Entries on target coordinates

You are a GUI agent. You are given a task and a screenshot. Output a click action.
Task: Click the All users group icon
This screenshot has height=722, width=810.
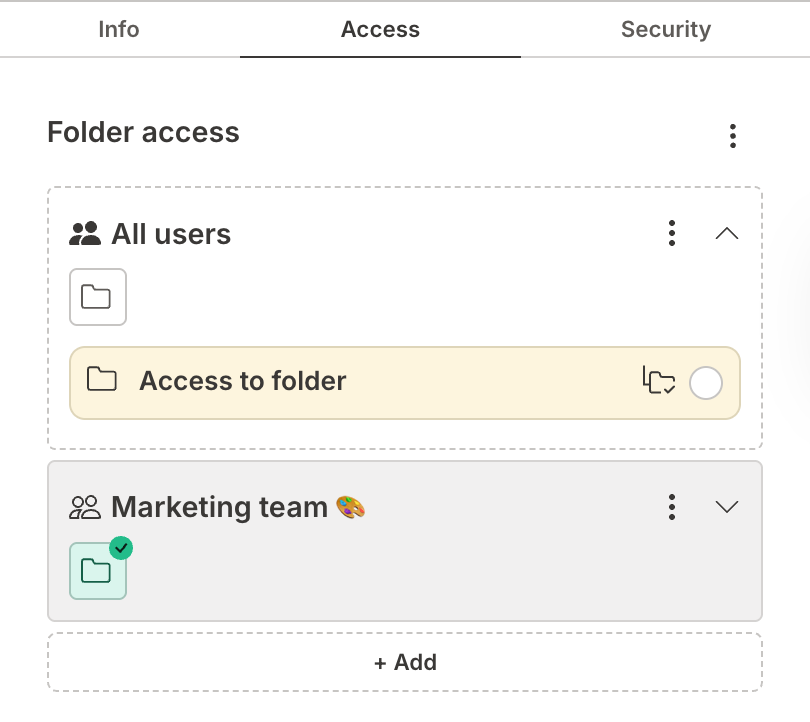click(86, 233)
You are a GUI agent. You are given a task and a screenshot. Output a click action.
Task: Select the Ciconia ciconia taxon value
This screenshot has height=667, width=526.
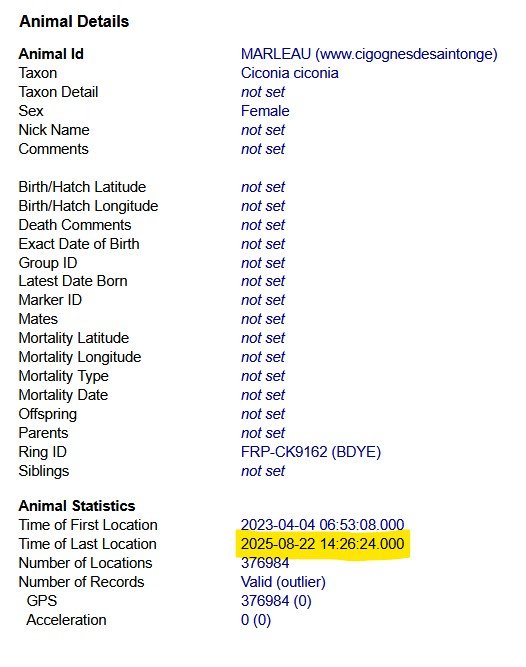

◆ **Task requirements**
Can you turn every line of the material above into a numbered list, skipping any blank lines and leaving the pictures out?

◆ **Result for this exercise**
1. You are a GUI agent. You are given a task and a screenshot. Output a click action.
2. Task: Click the All users group icon
3. This screenshot has height=722, width=810.
4. click(86, 233)
5. You are a GUI agent. You are given a task and a screenshot. Output a click action.
6. Task: Select the Ciconia ciconia taxon value
7. This screenshot has height=667, width=526.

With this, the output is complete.